More than 50 states are facing an expected shortfall of $4 trillion next year due to rising health care expenses, according to a new report from the nonpartisan Congressional Budget Office.

The shortfall is due to higher costs and more sick people getting care.

While the national deficit will shrink by about $2 trillion, the costs will continue to grow.

The states with the biggest financial problems will be those in the Northeast, South and Midwest, according the report released Tuesday.

The report, which was commissioned by Democratic lawmakers, said the national average for the number of people with health insurance was about 6.7 million in 2014.

The report projected that by 2020, that number would rise to 10.2 million, which would be about $3 trillion in the national economy.

The cost of medical care will grow at a faster rate in states with high cost of living, including New York, Illinois and Minnesota, the report said.

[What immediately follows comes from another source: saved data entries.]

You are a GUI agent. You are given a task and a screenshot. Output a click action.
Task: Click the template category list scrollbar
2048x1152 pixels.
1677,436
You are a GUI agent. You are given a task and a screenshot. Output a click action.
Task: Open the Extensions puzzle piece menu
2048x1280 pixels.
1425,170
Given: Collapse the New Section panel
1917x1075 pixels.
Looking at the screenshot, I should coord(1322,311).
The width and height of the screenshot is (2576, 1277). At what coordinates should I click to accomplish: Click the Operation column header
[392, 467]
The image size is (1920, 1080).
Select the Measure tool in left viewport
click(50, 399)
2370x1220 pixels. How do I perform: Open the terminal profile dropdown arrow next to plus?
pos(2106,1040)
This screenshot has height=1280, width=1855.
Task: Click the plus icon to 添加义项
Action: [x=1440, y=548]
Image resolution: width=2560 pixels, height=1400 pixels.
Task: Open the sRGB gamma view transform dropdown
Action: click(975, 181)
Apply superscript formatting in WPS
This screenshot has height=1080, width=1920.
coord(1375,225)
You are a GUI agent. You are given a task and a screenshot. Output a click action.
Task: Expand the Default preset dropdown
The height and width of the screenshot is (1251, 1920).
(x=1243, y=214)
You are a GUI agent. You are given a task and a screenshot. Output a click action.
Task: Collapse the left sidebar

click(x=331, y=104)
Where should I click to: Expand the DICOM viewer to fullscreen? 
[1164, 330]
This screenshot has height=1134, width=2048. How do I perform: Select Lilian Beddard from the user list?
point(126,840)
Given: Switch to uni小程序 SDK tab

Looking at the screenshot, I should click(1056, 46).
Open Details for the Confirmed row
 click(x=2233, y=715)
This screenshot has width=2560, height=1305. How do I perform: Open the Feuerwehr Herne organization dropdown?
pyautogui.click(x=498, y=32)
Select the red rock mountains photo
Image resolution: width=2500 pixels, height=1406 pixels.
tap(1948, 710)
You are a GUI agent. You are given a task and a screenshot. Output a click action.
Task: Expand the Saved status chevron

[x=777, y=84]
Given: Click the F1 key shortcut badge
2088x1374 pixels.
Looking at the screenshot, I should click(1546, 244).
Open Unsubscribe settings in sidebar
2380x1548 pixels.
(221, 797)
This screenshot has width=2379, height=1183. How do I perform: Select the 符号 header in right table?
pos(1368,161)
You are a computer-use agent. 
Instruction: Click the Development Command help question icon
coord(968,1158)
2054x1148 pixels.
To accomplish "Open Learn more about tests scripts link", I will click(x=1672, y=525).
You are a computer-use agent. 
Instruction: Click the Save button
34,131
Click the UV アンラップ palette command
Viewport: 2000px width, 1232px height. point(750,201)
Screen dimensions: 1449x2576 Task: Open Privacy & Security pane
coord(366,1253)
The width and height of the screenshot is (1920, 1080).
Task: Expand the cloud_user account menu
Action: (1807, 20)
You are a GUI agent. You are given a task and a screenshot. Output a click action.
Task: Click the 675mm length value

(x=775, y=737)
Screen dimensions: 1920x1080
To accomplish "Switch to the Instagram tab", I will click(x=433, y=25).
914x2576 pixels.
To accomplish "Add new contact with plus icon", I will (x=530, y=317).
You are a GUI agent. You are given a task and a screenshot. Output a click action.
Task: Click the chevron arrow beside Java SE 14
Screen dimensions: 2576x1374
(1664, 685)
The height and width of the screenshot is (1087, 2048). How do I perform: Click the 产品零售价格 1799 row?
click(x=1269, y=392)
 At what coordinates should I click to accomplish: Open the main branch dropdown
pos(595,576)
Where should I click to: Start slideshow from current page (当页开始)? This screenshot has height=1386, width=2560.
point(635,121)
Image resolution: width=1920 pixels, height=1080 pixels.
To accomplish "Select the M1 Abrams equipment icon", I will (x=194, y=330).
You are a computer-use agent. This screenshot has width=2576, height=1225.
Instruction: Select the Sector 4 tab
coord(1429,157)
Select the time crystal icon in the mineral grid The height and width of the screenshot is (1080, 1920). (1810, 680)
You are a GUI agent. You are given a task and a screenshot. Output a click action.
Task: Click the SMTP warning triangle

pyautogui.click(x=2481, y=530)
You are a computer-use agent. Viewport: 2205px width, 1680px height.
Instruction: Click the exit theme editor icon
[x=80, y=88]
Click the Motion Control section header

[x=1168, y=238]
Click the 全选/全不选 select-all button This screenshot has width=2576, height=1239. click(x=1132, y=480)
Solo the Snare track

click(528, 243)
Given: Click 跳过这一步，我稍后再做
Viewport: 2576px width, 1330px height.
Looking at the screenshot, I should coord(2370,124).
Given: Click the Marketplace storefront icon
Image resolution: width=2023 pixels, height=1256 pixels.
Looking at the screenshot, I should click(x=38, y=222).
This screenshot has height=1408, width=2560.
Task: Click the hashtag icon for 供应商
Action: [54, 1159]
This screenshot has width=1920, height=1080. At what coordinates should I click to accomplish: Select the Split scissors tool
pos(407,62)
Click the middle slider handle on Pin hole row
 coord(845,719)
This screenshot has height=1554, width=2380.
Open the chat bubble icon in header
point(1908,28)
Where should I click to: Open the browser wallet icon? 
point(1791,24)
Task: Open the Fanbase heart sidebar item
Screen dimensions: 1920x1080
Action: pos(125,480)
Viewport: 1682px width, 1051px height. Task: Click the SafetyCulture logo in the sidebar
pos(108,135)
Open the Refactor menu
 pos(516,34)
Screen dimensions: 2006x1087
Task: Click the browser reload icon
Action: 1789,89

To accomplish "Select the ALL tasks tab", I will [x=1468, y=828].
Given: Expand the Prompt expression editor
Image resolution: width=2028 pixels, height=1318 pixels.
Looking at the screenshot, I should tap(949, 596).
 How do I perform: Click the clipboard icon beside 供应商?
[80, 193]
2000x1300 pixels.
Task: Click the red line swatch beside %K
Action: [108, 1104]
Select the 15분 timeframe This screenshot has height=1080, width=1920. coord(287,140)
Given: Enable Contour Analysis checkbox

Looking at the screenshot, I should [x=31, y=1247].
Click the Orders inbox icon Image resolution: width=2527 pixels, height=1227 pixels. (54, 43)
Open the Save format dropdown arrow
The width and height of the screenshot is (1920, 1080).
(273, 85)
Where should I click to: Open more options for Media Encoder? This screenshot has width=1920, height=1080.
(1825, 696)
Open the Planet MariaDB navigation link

In those states, health care spending per capita is expected to rise from about $6,500 in 2020 to about $15,000 by 2030.

In contrast, the national total for the cost of a person’s care will fall, from about 3.4 million in 2020 and to 1.8 million in 2030.

The national total is projected to fall to 1 million in 2028.

States with the largest increases in spending on health care, as well as those with the highest costs, are also the states with largest increases or declines in the share of residents living in poverty, according.

The biggest increases are expected in Illinois, the biggest state in the country, which is projected by the report to have the biggest health care gap by 2026.

It is projected that the gap will widen to 6.6 million by 2028, according for the report.

States in the Southeast and Mid-Atlantic also have projected problems with health care expenditures.

In New Jersey, the number for Medicaid will increase from about 14.6 to 16.8 percent by 2034.

In the Northeast and South, the projected number of residents in poverty will be 12.8 to 15.8.

In California, the projection for the total number of poor people is predicted to rise by about 9 percent from 2020 to 2026, while the projected cost of health care will increase by an average of 5 percent from $6.9 trillion in 2020 dollars to $8.3 trillion.

In other words, the health care deficit will increase, but not as much as in the Midwest, where the report found that spending per person will increase about 8 percent.

A key reason for the projected financial problems is the fact that the number and cost of new residents in the U.